◆ What the exercise asks ◆
Tell me how many lines in the data include "chevron", and keep the reply to that number.

◆ Data items ◆
****************************************
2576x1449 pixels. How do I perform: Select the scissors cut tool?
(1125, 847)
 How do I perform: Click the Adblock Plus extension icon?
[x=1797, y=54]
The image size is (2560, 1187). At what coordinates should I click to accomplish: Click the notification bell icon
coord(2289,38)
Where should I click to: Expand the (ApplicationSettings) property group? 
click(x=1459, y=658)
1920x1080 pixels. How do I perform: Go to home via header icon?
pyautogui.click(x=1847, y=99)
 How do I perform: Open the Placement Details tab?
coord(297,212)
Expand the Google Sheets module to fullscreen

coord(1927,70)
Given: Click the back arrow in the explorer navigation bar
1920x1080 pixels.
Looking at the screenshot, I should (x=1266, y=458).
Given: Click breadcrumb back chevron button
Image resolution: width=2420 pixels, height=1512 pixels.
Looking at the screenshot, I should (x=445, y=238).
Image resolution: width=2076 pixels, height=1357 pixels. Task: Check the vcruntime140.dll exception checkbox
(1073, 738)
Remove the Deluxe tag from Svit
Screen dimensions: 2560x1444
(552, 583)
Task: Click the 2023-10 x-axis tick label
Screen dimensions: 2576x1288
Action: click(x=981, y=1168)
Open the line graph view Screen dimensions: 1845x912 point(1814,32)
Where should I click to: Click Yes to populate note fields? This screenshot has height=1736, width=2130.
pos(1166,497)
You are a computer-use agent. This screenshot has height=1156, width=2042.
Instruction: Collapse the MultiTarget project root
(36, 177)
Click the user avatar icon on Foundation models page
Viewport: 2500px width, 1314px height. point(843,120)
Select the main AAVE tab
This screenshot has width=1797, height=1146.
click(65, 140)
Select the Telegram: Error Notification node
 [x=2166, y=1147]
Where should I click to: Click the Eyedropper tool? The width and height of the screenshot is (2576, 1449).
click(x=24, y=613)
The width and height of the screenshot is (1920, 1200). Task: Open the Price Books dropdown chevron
****************************************
◆ Your response ◆
2